Grocery remains a category where consumers seem rather dedicated to buying in person, particularly when it comes to meats and fresh produce. Online grocery delivery only accounts for about 3 percent of the market in the U.S today. Plus, grocery delivery is an expensive option — Amazon users pay an additional $15 a month for the service on top of the $99 they pay for regular Prime membership.
According to the Times sources, the service has struggled to operate it profitably, leading to a slow rollout of the service in new locations.
But given the $770 billion value on the category, Amazon is not walking away, either.
Today Amazon announced its first two grocery pickup locations. For now, the AmazonFresh Pickup locations are in beta testing and open exclusively to Amazon employees. But once they’re open to the general public, consumers will be able to order groceries online and retrieve them up from pickup locations. There are also some rumors Amazon is experimenting with technology for automatically detecting when a customer pulls into the parking lot so that orders can be brought to customers more quickly.
That is an interesting play — though not entirely new, Walmart and Kroger both have similar click-and-connect programs — and Amazon very famously doesn’t want to play follow the leader.
“We want to do something uniquely Amazon,” Jeff Bezos, the company’s chief executive, said in 2012. “If we can find that idea, and we haven’t found it yet, but if we can find that idea, we would love to open physical stores.”
More “uniquely Amazon” is the concept underlying its AmazonGo convenience store — and its rather Uberized shopping experience. As billed, the store is designed using a combination of sensor and AI to detect what items shoppers are buying and to automatically settle payment for said items in the cloud. No stop at a cashier station needed.
And that lack makes a lot watchers nervous — noting that Amazon’s high-tech store of the future may include very few human workers. Some speculated that Amazon is trying to build a grocery store that run with just three human employees — though that was speculation that Jeff Bezos shot down with the observation that the person who came up with that concept was “off their meds.”
What’s Really Next
Amazon-related speculation is always a good time, though of course reality intervenes in inconsistent ways. AmazonGo stores, for example, are coming soon, but not as soon as initially thought, since there are some technical bugs that still need to be ironed out with that groundbreaking “Just Walk Out” system.

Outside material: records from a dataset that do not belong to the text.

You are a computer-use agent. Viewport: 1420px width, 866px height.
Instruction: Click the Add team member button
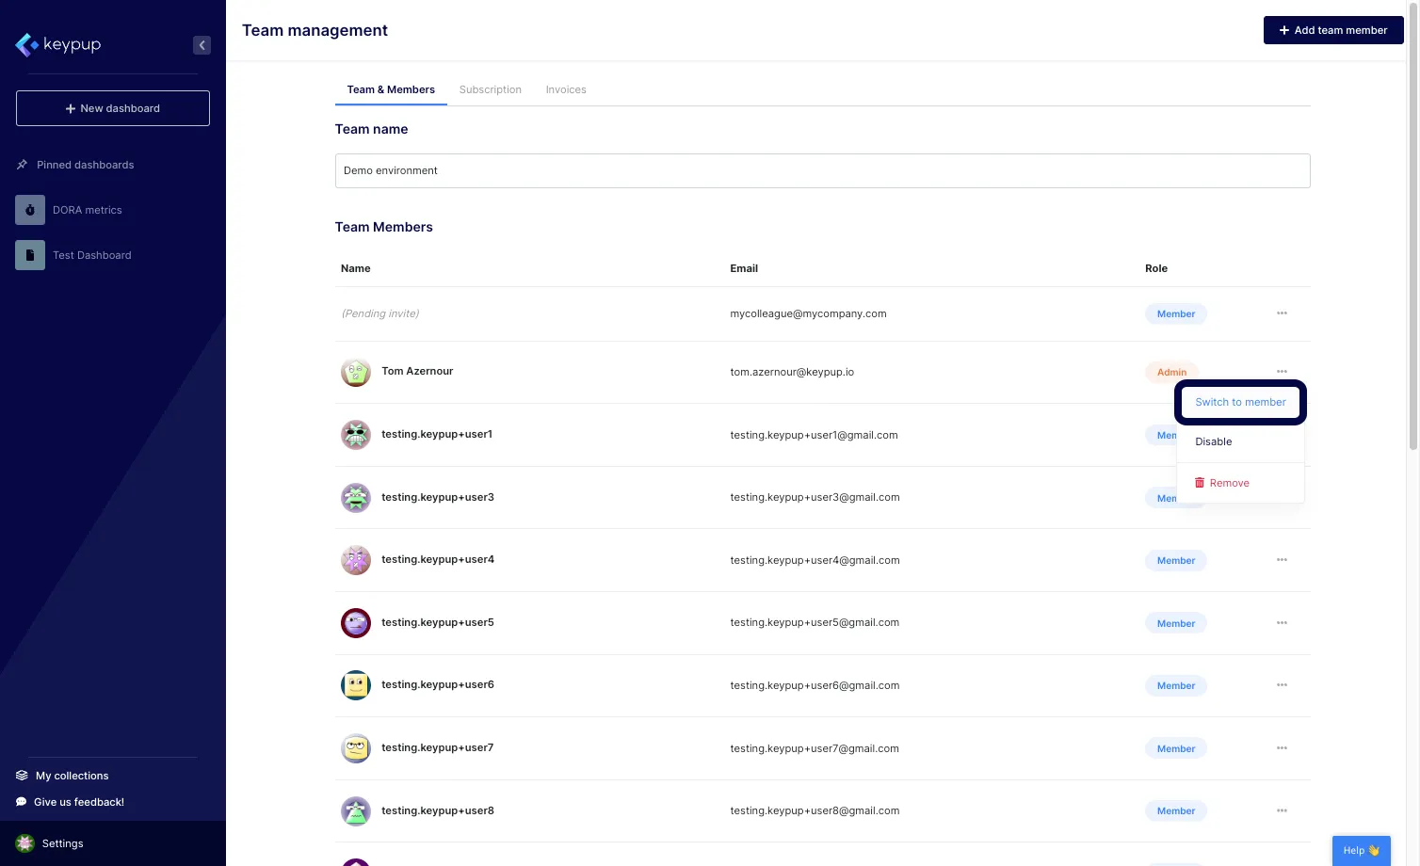(1333, 29)
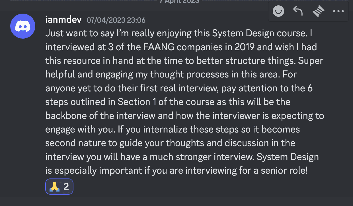Remove your folded-hands reaction by clicking it
The width and height of the screenshot is (353, 206).
pos(59,186)

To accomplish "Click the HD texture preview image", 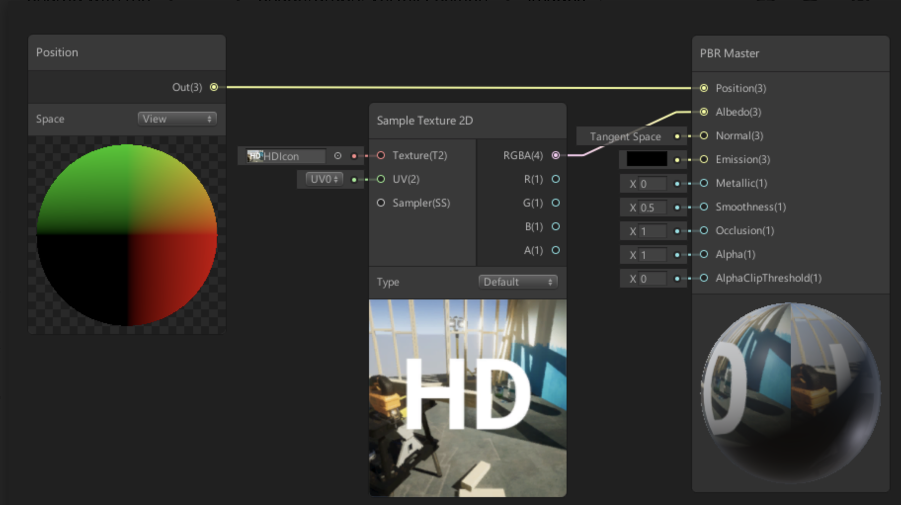I will [x=467, y=395].
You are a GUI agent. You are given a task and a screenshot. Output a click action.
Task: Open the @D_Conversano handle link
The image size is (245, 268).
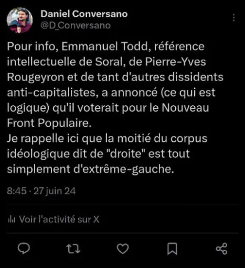point(76,26)
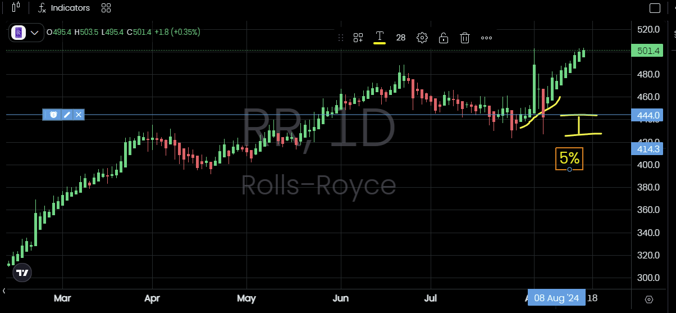Click the add-to-template icon in drawing toolbar
The width and height of the screenshot is (676, 313).
coord(358,38)
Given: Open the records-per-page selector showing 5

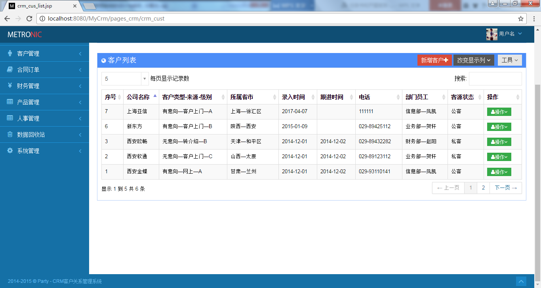Looking at the screenshot, I should coord(125,78).
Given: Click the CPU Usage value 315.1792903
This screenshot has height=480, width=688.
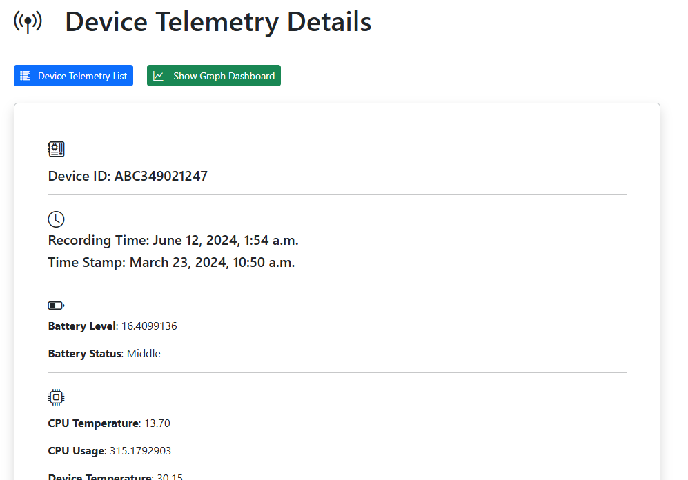Looking at the screenshot, I should click(x=140, y=451).
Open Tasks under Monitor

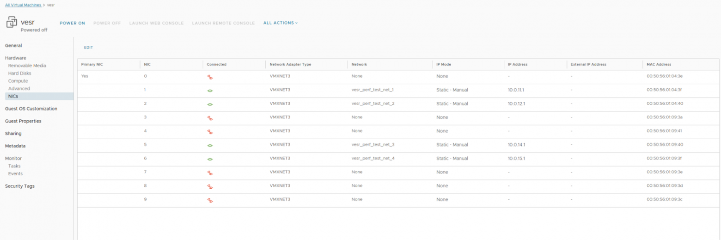point(14,166)

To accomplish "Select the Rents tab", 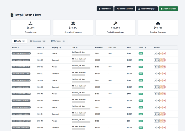I will (19, 41).
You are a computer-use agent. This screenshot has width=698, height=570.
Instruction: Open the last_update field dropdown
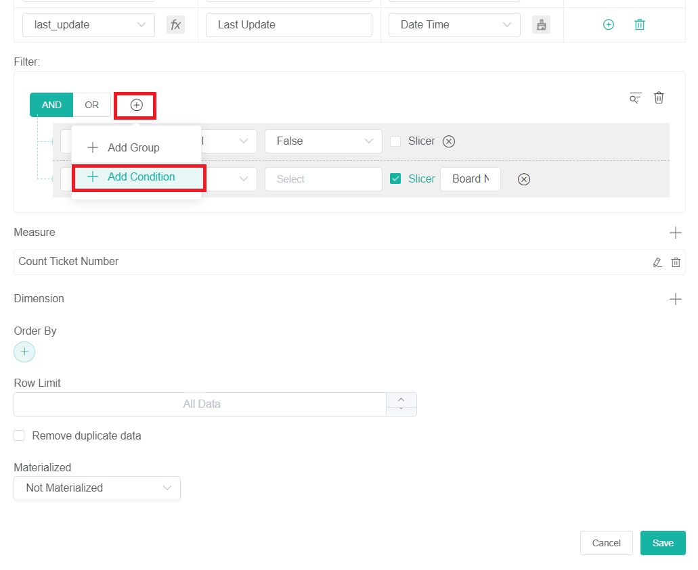88,24
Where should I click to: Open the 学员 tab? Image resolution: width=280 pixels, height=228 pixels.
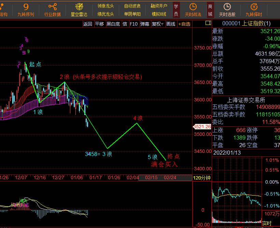[x=176, y=10]
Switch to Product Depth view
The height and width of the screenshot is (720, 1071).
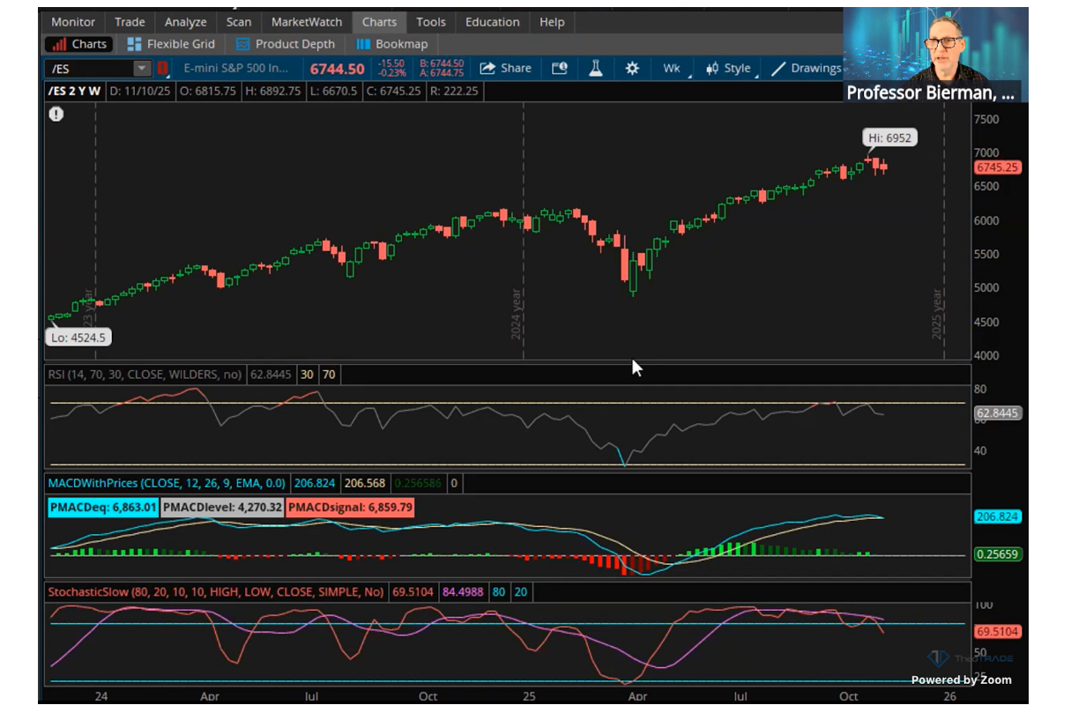click(x=286, y=44)
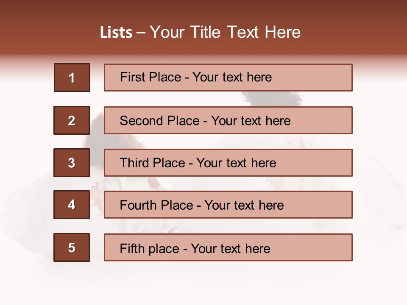Click the 'Fifth place - Your text here' text
Image resolution: width=407 pixels, height=305 pixels.
click(195, 248)
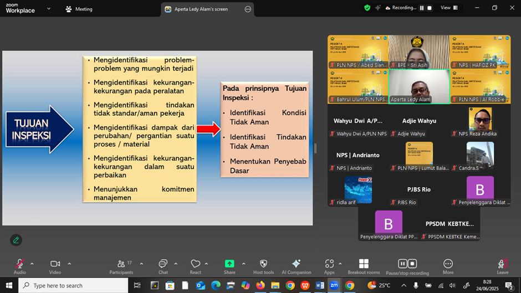Unmute the microphone with the Audio button
The width and height of the screenshot is (521, 293).
(19, 265)
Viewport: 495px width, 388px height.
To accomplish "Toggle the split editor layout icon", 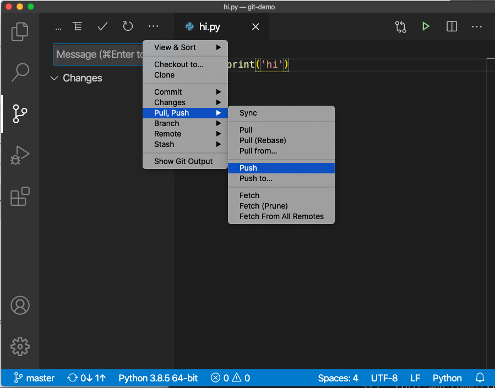I will tap(452, 26).
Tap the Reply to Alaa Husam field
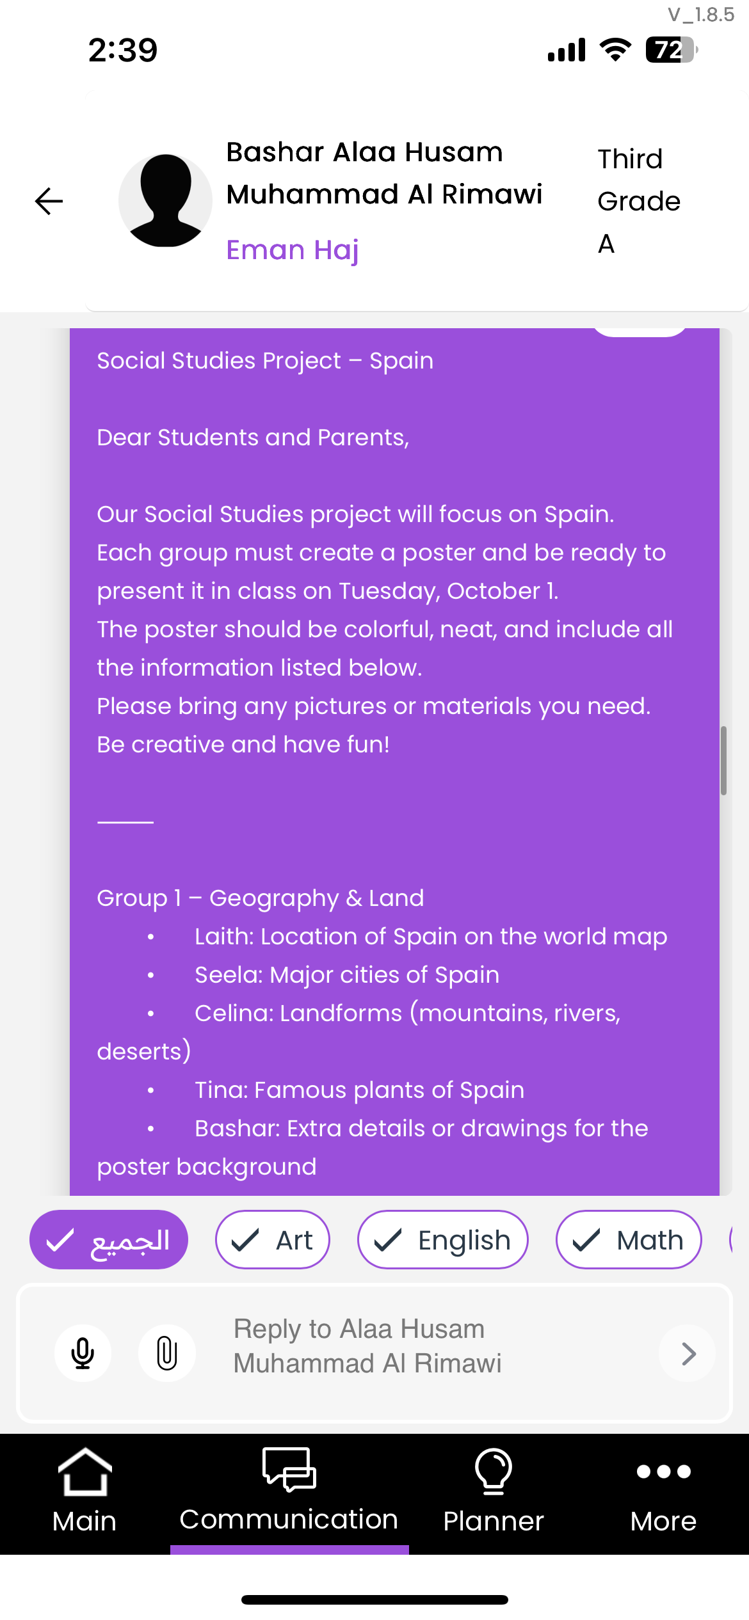 pyautogui.click(x=410, y=1346)
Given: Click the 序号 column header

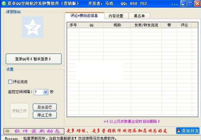Looking at the screenshot, I should (73, 25).
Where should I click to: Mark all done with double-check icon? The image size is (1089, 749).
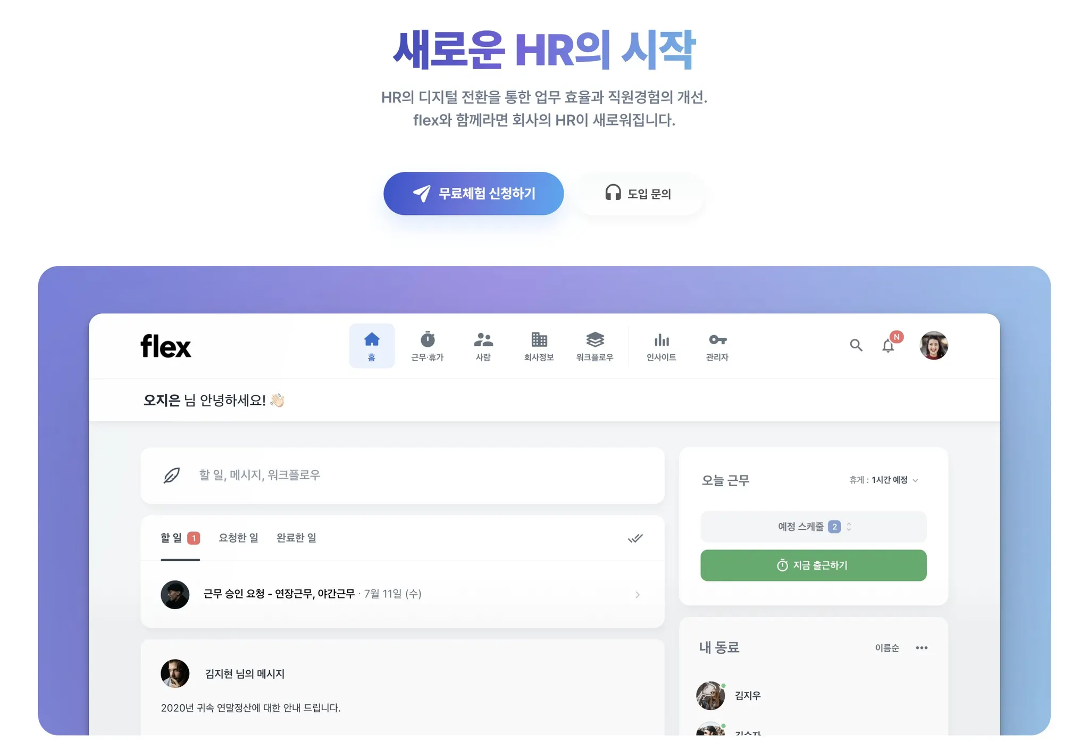click(x=635, y=538)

And then there is the reality that Amazon has lots of ideas — its executives are very literally encouraged to come up with them. But they don’t do everything they think about.
“We are always thinking about new ways to serve customers, but thinking is different than planning,” said Drew Herdener, an Amazon spokesman.
And, notably, Amazon doesn’t stick with everything it plans — some ideas look much better on paper than they do in the wild (Fire phone, anyone?).
But as Amazon is nearing its fifth physical store opening — a bookstore in Chicago — it also seems that the physical world is about to be integrated into the Amazon ecosystem.
In a Matchmakers interview with PYMNTS last year, however, Amazon’s Vice President of External Payments Patrick Gauthier noted that Amazon has always been doing more or less the same thing: making things immediately available to customers and leveraging technology to shorten the distance between the time when someone wants something and when they get it.
Amazon doesn’t care what customers want — clothes, electronics, a personal assistant or a refrigerator — it wants to find a way to get it to that customer — preferably faster and in a more friction-free way than its competitors.
And if they can do that as well in the physical world as well as they have in the digital world — cashiers aren’t the only people who should be worried.